President Donald Trump has yet to announce a plan for Afghanistan, and delays in unveiling his strategy point to deep rifts in the White House on how to handle America's longest war.

Such is the uncertainty about what to do -- send thousands more troops into a nearly 16-year conflict, or take the opposite tack and pull out -- that Trump has reportedly even suggested firing the general in charge of the war effort.

"We aren't winning... we are losing," Trump complained to top officials while upbraiding his military advisors at a White House meeting last month, NBC News reported, citing senior officials.

Trump's generals have called the Afghan conflict a "stalemate," and even after years of intensive help from the US and other NATO nations, Afghanistan's security forces still are struggling to hold back an emboldened Taliban.

In an early move to address the situation, Trump gave his Pentagon chief, Jim Mattis, broad powers to set troop numbers in Afghanistan and elsewhere. But several months later the level remains stuck at about 8,400 US and about 5,000 NATO troops.

Mattis wants to wait until the White House has come up with a coherent strategy for not just Afghanistan but the broader region, notably Pakistan and how it deals with terror groups, before he commits to any adjustments.

Mattis told lawmakers on June 13 he would present a detailed Afghanistan plan by mid-July -- but that timeframe came and went with no announcements.

"This is hard work and so you got to get it right. And that's all there is to it. So, we're working to get it right," Mattis told Pentagon reporters July 21.

According to NBC, Trump a day earlier had told Mattis and General Joe Dunford, who is Chairman of the Joint Chiefs of Staff, they should replace General John Nicholson, who heads up US and NATO forces in Afghanistan.

The White House declined to comment, and Pentagon spokeswoman Dana White said only: "Secretary Mattis has confidence in General Nicholson's leadership."

Several lawmakers spoke in Nicholson's defense Thursday and two weeks have passed since the meeting, with the general still in position.

Meanwhile the situation in Afghanistan is as deadly as ever, with more than 2,500 Afghan police and troops killed in from January 1 to May 8.

US forces -- who are supposed to be in a non-combat role -- are still dying too, with nine killed in action so far this year, including two in Kandahar on Wednesday.
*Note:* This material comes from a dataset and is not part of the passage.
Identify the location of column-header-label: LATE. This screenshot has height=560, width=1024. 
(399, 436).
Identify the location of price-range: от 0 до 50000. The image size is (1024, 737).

The tally for 2017 is now the same as for all of 2016.

- 'No strategy for success' -

In signs of broader divisions in the White House, Trump's National Security Advisor General HR McMaster -- who is helping lead the push for a new Afghanistan plan -- on Wednesday fired Ezra Cohen-Watnick, his senior intelligence director.
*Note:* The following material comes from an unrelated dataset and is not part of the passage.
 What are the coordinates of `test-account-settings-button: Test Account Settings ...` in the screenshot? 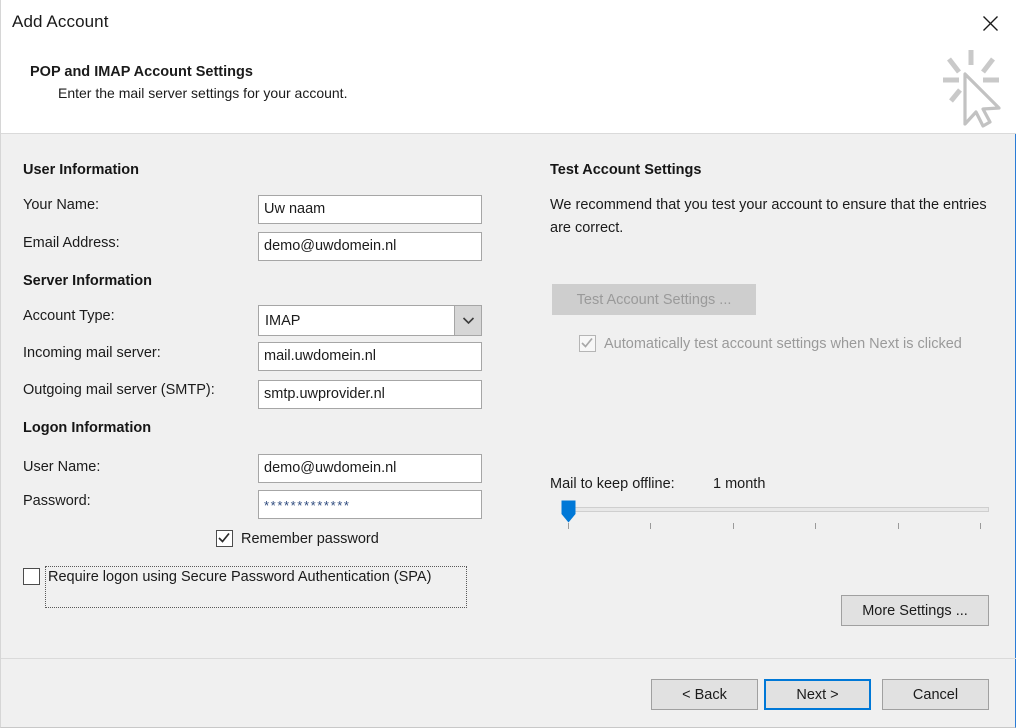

That comes on the heels of the departure of a contentious top Middle East advisor, Derek Harvey, who left in July.

And chief strategist Steve Bannon was himself ousted from his seat on the National Security Council, which decides issues of war and peace.

According to the New York Times, Bannon and Trump's son-in-law Jared Kushner have pushed an idea to let private contractors conduct security work in Afghanistan instead of American soldiers.
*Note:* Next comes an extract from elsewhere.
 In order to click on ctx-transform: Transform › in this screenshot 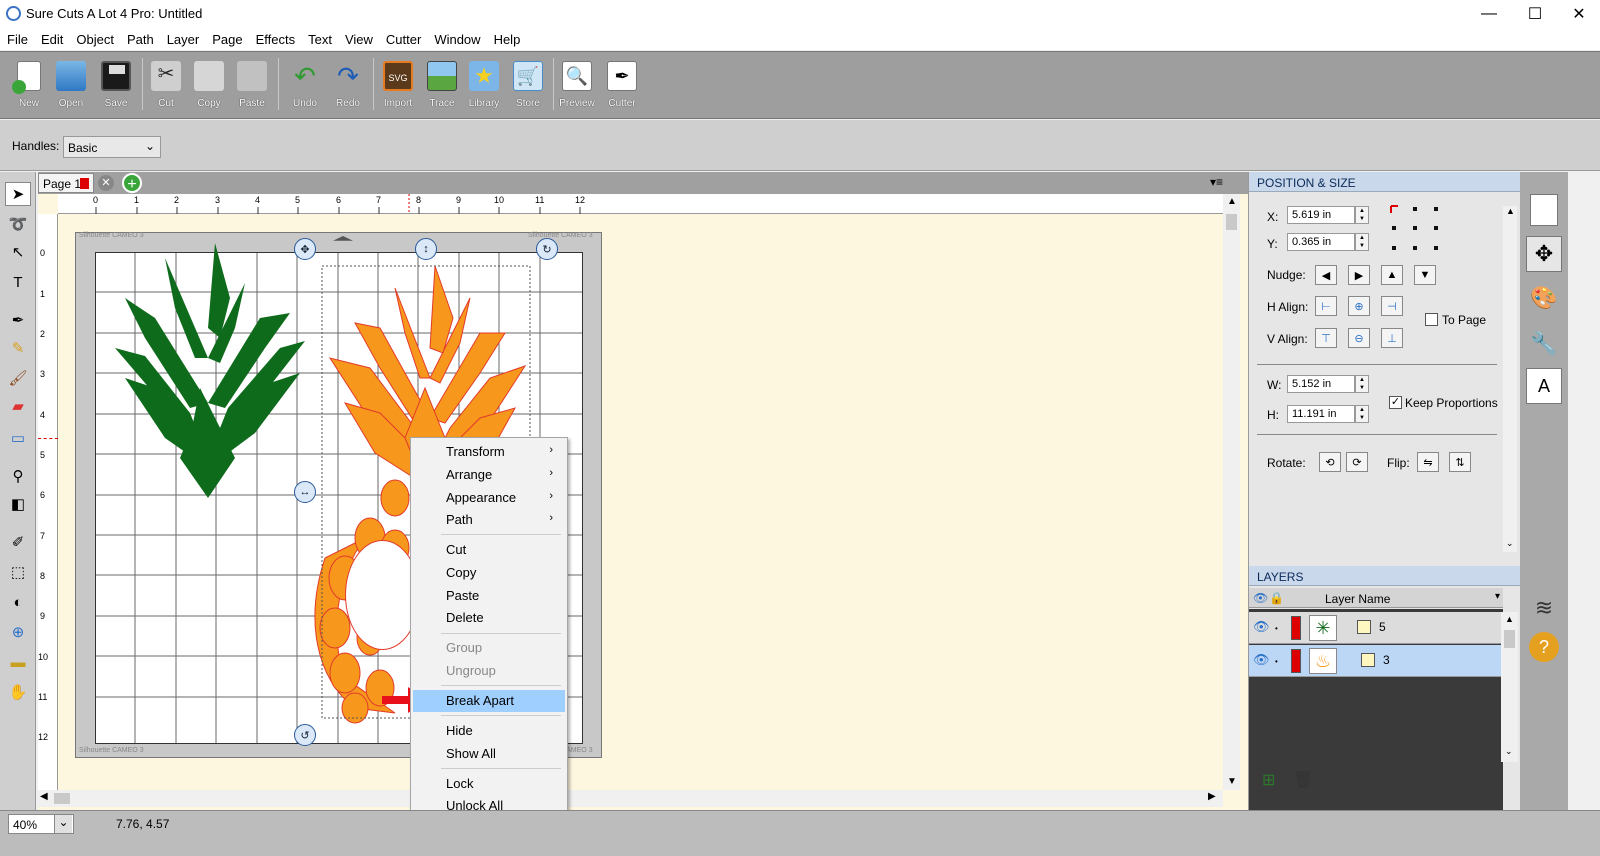, I will do `click(489, 452)`.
Pentagon officials have said Mattis is weighing sending just shy of 4,000 troops to Afghanistan to operate in a non-combat role assisting local forces.

Military Times on Wednesday cited an Afghan government official as saying that Eric Prince, who was the former head of a controversial private military firm once known as Blackwater, had even offered to supply a private air force.

Senior Republican Senator John McCain, a longtime critic of the Obama administration's warfighting policies, this week expressed exasperation over Trump's lack of Afghanistan policy.

McCain said if a new plan hadn't been fleshed out by September, he would offer his own one -- based on the "advice of some our best military leaders" -- that he'd tack onto a massive military spending bill.

"There still is no strategy for success in Afghanistan," McCain said, though he provided no details on what his might be.

When Trump visited the Pentagon last month, a reporter asked him whether he would be sending more troops to Afghanistan.

"We'll see," he said, before changing the subject.